### EXERCISE AIM
Copy out the items below, swapping each occurrence of "How do I perform" for "How can I perform" and keeping every other character the same.

▬▬▬▬▬▬▬▬▬▬

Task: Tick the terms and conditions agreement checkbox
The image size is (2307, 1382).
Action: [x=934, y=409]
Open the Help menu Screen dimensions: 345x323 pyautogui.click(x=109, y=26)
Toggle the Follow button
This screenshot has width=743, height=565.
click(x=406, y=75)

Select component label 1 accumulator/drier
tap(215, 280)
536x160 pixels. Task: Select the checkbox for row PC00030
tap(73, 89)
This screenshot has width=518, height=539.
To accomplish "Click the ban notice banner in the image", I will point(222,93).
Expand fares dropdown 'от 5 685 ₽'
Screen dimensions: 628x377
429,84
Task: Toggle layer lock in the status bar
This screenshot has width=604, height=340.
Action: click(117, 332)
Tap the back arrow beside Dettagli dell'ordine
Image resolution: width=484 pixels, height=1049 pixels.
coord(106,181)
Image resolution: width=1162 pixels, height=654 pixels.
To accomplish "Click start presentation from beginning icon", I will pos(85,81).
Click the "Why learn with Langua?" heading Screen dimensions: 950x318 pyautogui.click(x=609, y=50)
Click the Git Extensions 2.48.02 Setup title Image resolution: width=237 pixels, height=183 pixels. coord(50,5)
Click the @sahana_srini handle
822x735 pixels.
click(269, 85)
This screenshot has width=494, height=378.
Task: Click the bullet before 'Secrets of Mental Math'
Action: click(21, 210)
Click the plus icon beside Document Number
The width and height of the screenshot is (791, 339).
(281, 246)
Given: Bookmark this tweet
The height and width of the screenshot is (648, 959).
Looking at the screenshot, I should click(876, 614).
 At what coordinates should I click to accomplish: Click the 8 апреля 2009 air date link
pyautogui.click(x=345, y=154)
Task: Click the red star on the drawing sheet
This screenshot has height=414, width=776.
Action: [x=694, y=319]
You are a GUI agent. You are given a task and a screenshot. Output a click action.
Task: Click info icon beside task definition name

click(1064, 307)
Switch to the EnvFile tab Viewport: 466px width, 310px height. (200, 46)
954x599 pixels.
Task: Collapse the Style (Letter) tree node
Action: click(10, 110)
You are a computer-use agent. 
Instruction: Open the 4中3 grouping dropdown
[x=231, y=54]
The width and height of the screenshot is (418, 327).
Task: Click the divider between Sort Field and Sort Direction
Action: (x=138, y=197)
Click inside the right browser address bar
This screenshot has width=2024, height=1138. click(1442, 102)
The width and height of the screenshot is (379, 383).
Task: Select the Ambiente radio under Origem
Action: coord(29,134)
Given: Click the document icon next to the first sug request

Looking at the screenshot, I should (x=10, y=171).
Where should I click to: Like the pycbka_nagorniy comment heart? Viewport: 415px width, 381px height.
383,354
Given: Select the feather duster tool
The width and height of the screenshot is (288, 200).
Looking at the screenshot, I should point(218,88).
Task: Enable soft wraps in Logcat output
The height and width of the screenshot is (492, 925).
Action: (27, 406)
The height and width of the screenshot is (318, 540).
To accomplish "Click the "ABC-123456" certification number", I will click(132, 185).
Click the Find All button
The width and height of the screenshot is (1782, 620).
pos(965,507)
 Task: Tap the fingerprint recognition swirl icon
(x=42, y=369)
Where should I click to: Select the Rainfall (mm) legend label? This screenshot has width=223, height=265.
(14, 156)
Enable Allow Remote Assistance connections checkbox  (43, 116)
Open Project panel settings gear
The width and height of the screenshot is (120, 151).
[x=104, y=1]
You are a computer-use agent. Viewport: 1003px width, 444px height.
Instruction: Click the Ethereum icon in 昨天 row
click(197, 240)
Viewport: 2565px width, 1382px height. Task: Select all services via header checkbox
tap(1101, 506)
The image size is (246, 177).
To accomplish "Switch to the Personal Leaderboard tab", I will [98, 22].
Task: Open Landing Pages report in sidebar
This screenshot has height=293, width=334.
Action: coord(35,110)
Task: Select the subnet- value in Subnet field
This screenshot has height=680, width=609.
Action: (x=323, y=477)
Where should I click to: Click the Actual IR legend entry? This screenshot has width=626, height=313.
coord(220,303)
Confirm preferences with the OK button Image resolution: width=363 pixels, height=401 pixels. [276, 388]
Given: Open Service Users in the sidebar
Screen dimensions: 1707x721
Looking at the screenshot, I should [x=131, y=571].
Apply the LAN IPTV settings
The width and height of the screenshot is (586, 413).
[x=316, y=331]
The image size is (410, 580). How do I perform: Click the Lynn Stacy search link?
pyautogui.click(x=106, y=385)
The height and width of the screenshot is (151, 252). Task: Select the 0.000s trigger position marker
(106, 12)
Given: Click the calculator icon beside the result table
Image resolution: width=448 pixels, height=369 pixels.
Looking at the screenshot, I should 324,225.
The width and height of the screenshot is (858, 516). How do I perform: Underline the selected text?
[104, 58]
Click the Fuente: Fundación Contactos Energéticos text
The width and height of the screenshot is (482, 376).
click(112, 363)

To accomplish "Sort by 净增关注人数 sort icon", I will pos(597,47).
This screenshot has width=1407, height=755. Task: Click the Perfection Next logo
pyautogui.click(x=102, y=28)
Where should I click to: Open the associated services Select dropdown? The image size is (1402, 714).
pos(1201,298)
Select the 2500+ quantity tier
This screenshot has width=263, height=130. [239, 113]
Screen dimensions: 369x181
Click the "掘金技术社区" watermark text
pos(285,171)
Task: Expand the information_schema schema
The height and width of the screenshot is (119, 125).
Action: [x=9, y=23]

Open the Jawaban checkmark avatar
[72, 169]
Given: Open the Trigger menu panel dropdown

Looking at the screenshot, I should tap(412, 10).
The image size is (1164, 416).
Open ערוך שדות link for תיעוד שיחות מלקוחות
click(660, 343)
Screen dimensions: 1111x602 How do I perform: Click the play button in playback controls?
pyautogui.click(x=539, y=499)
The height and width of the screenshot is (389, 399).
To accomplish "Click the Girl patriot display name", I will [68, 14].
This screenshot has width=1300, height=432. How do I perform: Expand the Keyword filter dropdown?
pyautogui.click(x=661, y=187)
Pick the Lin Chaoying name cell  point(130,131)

▬▬▬▬▬▬▬▬▬▬

### SOLUTION TO THIS TASK
Task: Tick the terms and conditions agreement checkbox
The image size is (2307, 1382).
Action: [x=934, y=409]
Open the Help menu Screen dimensions: 345x323 pyautogui.click(x=109, y=26)
Toggle the Follow button
This screenshot has width=743, height=565.
click(x=406, y=75)

Select component label 1 accumulator/drier
tap(215, 280)
536x160 pixels. Task: Select the checkbox for row PC00030
tap(73, 89)
This screenshot has width=518, height=539.
To accomplish "Click the ban notice banner in the image", I will point(222,93).
Expand fares dropdown 'от 5 685 ₽'
Screen dimensions: 628x377
429,84
Task: Toggle layer lock in the status bar
This screenshot has width=604, height=340.
Action: click(117, 332)
Tap the back arrow beside Dettagli dell'ordine
Image resolution: width=484 pixels, height=1049 pixels.
coord(106,181)
Image resolution: width=1162 pixels, height=654 pixels.
To accomplish "Click start presentation from beginning icon", I will pos(85,81).
Click the "Why learn with Langua?" heading Screen dimensions: 950x318 pyautogui.click(x=609, y=50)
Click the Git Extensions 2.48.02 Setup title Image resolution: width=237 pixels, height=183 pixels. coord(50,5)
Click the @sahana_srini handle
822x735 pixels.
click(269, 85)
This screenshot has width=494, height=378.
Task: Click the bullet before 'Secrets of Mental Math'
Action: click(21, 210)
Click the plus icon beside Document Number
The width and height of the screenshot is (791, 339).
(281, 246)
Given: Bookmark this tweet
The height and width of the screenshot is (648, 959).
Looking at the screenshot, I should click(876, 614).
 At what coordinates should I click to accomplish: Click the 8 апреля 2009 air date link
pyautogui.click(x=345, y=154)
Task: Click the red star on the drawing sheet
This screenshot has height=414, width=776.
Action: [x=694, y=319]
You are a GUI agent. You are given a task and a screenshot. Output a click action.
Task: Click info icon beside task definition name

click(1064, 307)
Switch to the EnvFile tab Viewport: 466px width, 310px height. (200, 46)
954x599 pixels.
Task: Collapse the Style (Letter) tree node
Action: click(10, 110)
You are a computer-use agent. 
Instruction: Open the 4中3 grouping dropdown
[x=231, y=54]
The width and height of the screenshot is (418, 327).
Task: Click the divider between Sort Field and Sort Direction
Action: (x=138, y=197)
Click inside the right browser address bar
This screenshot has width=2024, height=1138. click(1442, 102)
The width and height of the screenshot is (379, 383).
Task: Select the Ambiente radio under Origem
Action: coord(29,134)
Given: Click the document icon next to the first sug request

Looking at the screenshot, I should (x=10, y=171).
Where should I click to: Like the pycbka_nagorniy comment heart? Viewport: 415px width, 381px height.
383,354
Given: Select the feather duster tool
The width and height of the screenshot is (288, 200).
Looking at the screenshot, I should point(218,88).
Task: Enable soft wraps in Logcat output
The height and width of the screenshot is (492, 925).
Action: (27, 406)
The height and width of the screenshot is (318, 540).
To accomplish "Click the "ABC-123456" certification number", I will click(132, 185).
Click the Find All button
The width and height of the screenshot is (1782, 620).
pos(965,507)
 Task: Tap the fingerprint recognition swirl icon
(x=42, y=369)
Where should I click to: Select the Rainfall (mm) legend label? This screenshot has width=223, height=265.
(14, 156)
Enable Allow Remote Assistance connections checkbox  (43, 116)
Open Project panel settings gear
The width and height of the screenshot is (120, 151).
[x=104, y=1]
You are a computer-use agent. Viewport: 1003px width, 444px height.
Instruction: Click the Ethereum icon in 昨天 row
click(197, 240)
Viewport: 2565px width, 1382px height. Task: Select all services via header checkbox
tap(1101, 506)
The image size is (246, 177).
To accomplish "Switch to the Personal Leaderboard tab", I will [98, 22].
Task: Open Landing Pages report in sidebar
This screenshot has height=293, width=334.
Action: coord(35,110)
Task: Select the subnet- value in Subnet field
This screenshot has height=680, width=609.
Action: (x=323, y=477)
Where should I click to: Click the Actual IR legend entry? This screenshot has width=626, height=313.
coord(220,303)
Confirm preferences with the OK button Image resolution: width=363 pixels, height=401 pixels. [276, 388]
Given: Open Service Users in the sidebar
Screen dimensions: 1707x721
Looking at the screenshot, I should [x=131, y=571].
Apply the LAN IPTV settings
The width and height of the screenshot is (586, 413).
[x=316, y=331]
The image size is (410, 580). How can I perform: Click the Lynn Stacy search link?
pyautogui.click(x=106, y=385)
The height and width of the screenshot is (151, 252). Task: Select the 0.000s trigger position marker
(106, 12)
Given: Click the calculator icon beside the result table
Image resolution: width=448 pixels, height=369 pixels.
Looking at the screenshot, I should 324,225.
The width and height of the screenshot is (858, 516). How can I perform: Underline the selected text?
[104, 58]
Click the Fuente: Fundación Contactos Energéticos text
The width and height of the screenshot is (482, 376).
click(112, 363)

To accomplish "Sort by 净增关注人数 sort icon", I will pos(597,47).
This screenshot has width=1407, height=755. Task: Click the Perfection Next logo
pyautogui.click(x=102, y=28)
Where should I click to: Open the associated services Select dropdown? The image size is (1402, 714).
pos(1201,298)
Select the 2500+ quantity tier
This screenshot has width=263, height=130. [239, 113]
Screen dimensions: 369x181
Click the "掘金技术社区" watermark text
pos(285,171)
Task: Expand the information_schema schema
The height and width of the screenshot is (119, 125).
Action: [x=9, y=23]

Open the Jawaban checkmark avatar
[72, 169]
Given: Open the Trigger menu panel dropdown

Looking at the screenshot, I should tap(412, 10).
The image size is (1164, 416).
Open ערוך שדות link for תיעוד שיחות מלקוחות
click(660, 343)
Screen dimensions: 1111x602 How can I perform: Click the play button in playback controls?
pyautogui.click(x=539, y=499)
The height and width of the screenshot is (389, 399).
To accomplish "Click the Girl patriot display name", I will [68, 14].
This screenshot has width=1300, height=432. How can I perform: Expand the Keyword filter dropdown?
pyautogui.click(x=661, y=187)
Pick the Lin Chaoying name cell  point(130,131)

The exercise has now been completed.